ABCD is a quadrant of a circle of radius 28 cm And a semicircle BEC is drawn with BC as diameter find the area of the shaded region
Answers
ABCD is a quadrent of a circle of radius 28cm, and a semicircle BEC is drawn with BC as diameter. The area of the shaded region is 392 cm².

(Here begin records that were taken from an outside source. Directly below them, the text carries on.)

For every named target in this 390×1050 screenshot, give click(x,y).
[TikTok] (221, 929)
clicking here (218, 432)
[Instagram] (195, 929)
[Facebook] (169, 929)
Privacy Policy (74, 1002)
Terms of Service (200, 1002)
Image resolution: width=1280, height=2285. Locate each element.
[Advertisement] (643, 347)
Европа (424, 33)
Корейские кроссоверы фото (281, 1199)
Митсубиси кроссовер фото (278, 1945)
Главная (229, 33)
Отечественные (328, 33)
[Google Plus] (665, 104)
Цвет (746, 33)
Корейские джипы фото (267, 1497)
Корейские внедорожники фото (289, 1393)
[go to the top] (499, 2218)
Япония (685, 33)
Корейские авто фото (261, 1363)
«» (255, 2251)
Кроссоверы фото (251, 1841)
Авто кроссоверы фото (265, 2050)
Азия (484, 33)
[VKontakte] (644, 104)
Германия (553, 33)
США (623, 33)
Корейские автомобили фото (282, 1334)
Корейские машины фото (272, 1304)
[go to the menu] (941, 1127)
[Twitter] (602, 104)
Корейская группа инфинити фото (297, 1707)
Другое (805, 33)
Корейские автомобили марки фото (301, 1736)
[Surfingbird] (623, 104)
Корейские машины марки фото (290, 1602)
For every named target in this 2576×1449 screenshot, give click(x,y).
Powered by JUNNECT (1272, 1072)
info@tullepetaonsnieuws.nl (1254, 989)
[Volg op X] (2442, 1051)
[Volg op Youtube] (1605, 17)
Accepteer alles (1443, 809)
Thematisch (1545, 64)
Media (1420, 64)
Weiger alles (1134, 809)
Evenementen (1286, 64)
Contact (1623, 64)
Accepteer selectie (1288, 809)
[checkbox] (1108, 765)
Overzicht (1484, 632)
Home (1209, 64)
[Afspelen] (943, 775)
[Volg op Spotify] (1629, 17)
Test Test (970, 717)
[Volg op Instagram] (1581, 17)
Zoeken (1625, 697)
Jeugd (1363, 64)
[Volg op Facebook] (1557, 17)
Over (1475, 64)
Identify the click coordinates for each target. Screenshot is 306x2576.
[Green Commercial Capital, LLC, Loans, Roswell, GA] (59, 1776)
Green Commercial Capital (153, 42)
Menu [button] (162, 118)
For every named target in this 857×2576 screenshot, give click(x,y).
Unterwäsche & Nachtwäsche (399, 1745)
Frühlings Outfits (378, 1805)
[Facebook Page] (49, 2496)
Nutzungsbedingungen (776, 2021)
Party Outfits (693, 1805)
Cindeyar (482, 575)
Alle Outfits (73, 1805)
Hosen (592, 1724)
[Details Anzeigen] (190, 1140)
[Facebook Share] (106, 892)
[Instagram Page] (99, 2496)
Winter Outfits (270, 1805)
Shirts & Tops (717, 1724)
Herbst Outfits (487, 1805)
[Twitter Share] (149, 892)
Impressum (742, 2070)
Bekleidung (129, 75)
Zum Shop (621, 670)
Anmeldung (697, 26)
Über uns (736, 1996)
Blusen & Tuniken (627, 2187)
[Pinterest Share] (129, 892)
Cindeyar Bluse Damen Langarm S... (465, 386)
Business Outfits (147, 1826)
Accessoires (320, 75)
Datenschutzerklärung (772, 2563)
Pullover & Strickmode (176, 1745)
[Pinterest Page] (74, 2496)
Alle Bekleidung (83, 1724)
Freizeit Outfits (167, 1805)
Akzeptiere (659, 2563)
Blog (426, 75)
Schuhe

Stepwise explanation is given below:
- It is given that,
radius of the circle = AB = AC = 28 cm
- Area of quadrant ABDC = 1/4×π×r²
= (1/4×22/7×28×28) cm²
=22× 28= 616 cm²
- Area of ∆ABC = 1/2×AC×AB = (1/2×28×28)
= 392 cm²
- Area of segment BDC = Area of quadrant ABDC − Area of ∆ABC
= (616− 392) cm²
= 224 cm² .............(1)
- In a right angled ∆ BAC
BC² = BA²+ AC² (By Pythagoras theorem)
BC² = (28²+ 28²) cm²
BC²= 784 +784 cm²
BC = √16×98 = √ 16 × 49 ×2
BC = 4×7√2= 28√2
BC= 28√2 cm
- radius of semicircle= 28√2/2= 14√2 cm
Area of semicircle BEC= 1/2×π×r²
= ( 1/2×22/7×14√2×14√2) cm²
= 22 × √2 × 14√2 = 22×14×2 = 44 ×14
= 616 cm²
- Area of the shaded portion = Area of semicircle BEC − Area of segment BPC
= 616 − 224 cm²= 392 cm²
- Hence, the area of the shaded region = 392 cm².